Es increíble darse cuenta de que el mal que aqueja a la sociedad mexicana contemporánea de pleno siglo XXI, y al mundo actual en general, es exactamente el mismo veneno social, ético y moral del mundo portugués de 1888: la inacción. A lo largo de mi vida, me he topado con una cantidad considerable de jóvenes, mujeres y hombres, llenos de talento infinito, capaces de mejorar el mundo en que vivimos si pusiesen mayor interés, esfuerzo y dedicación en su accionar. Pero prefieren vivir esperando al fin de semana, para salir a emborracharse al lugar de moda del momento. Estoy seguro que todos conocemos a alguien así. Sin hablar sobre todos aquellos que sí quieren cambiar las cosas, pero no cuentan con las herramientas necesarias para hacerlo por la desigualdad social del contexto.

En cierto momento de la narración, Carlos menciona que no vale la pena hacer algo trascendente, pues de todas maneras todos estamos destinados a morir, por lo que había que dedicar la vida a los placeres mundanos. Yo mismo he escuchado frases similares provenientes de los labios de jóvenes con los que me ha tocado convivir; yo mismo lo he llegado a pensar. Cada día el huracán de la inmovilidad nos arrastra con mayor fuerza.

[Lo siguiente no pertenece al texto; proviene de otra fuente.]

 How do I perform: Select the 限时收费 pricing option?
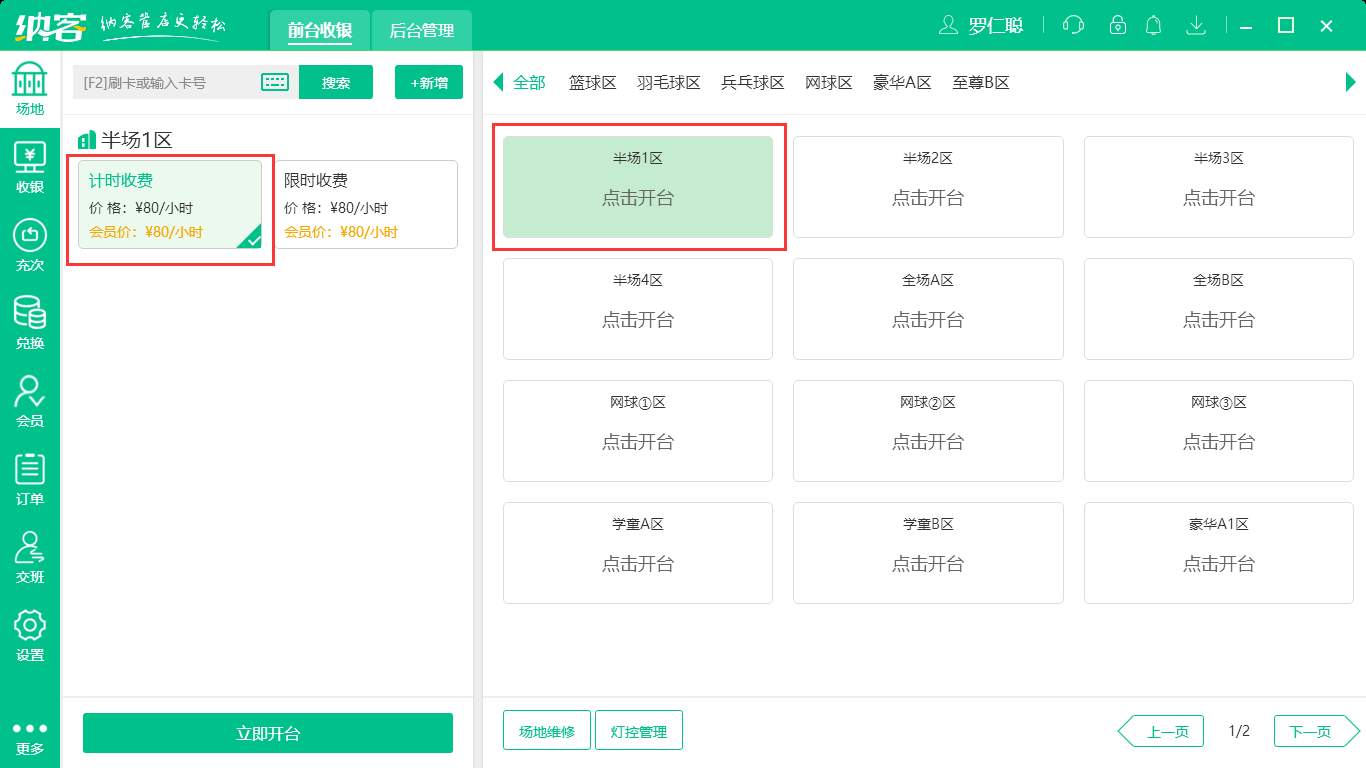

Todos hemos sido Carlos Eduardo da Maia en algún instante de nuestra existencia. Esto es lo mágico de la literatura: encontrarte de frente a un personaje de una novela cualquiera, escrita hace más de cien años en una lengua que no es la tuya, y apreciar lo parecido que es a ti.

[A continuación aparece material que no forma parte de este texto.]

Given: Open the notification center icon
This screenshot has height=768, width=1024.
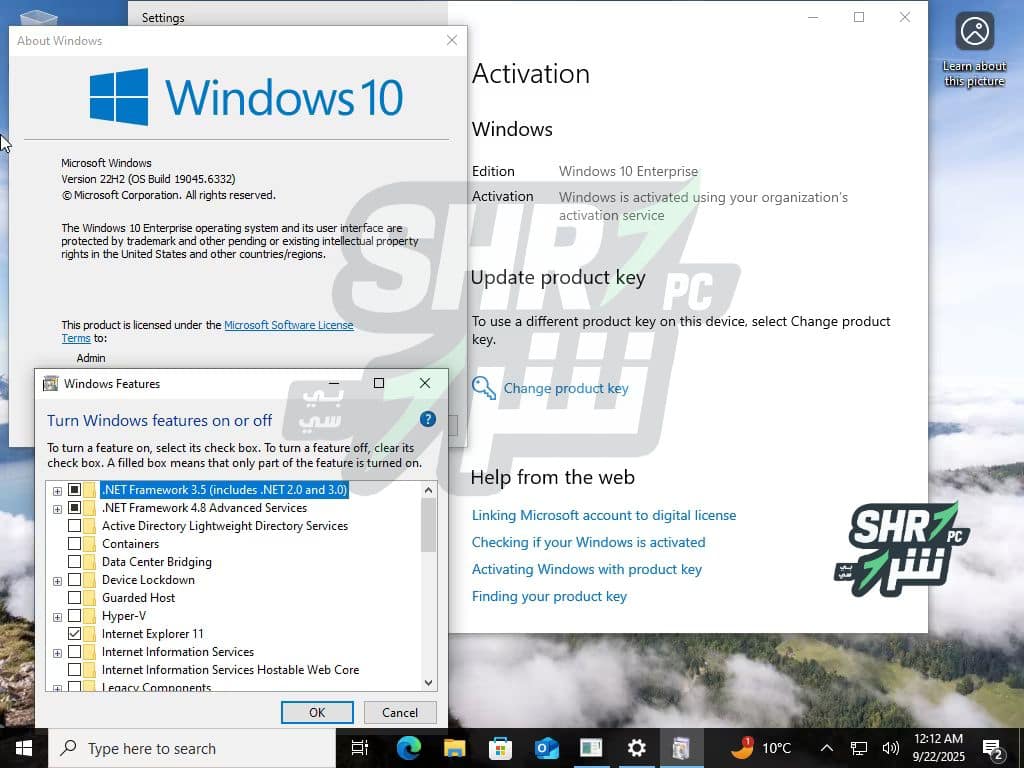Looking at the screenshot, I should click(993, 748).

Sé que en pleno siglo XXI, en una sociedad globalizada donde resultaría absurdo o ridículo sentarse a leer una novela tan larga, mi recomendación de leer Los Maia no sea muy bien recibida. Pero pienso es necesario hacer el sacrificio, acercarnos a ella para tener un referente de lo que no debemos hacer. Estamos apenas en 2020, el siglo es adolescente, y tenemos la posibilidad todavía de dejar de seguir la estela de Carlos. Finalizo con un llamado tanto a mi desesperanzada generación como a las venideras, a las más jóvenes: ¡ESFORZÉMONOS POR ACTUAR Y HACER ALGO DE VALOR CON EL REGALO DE LA VIDA!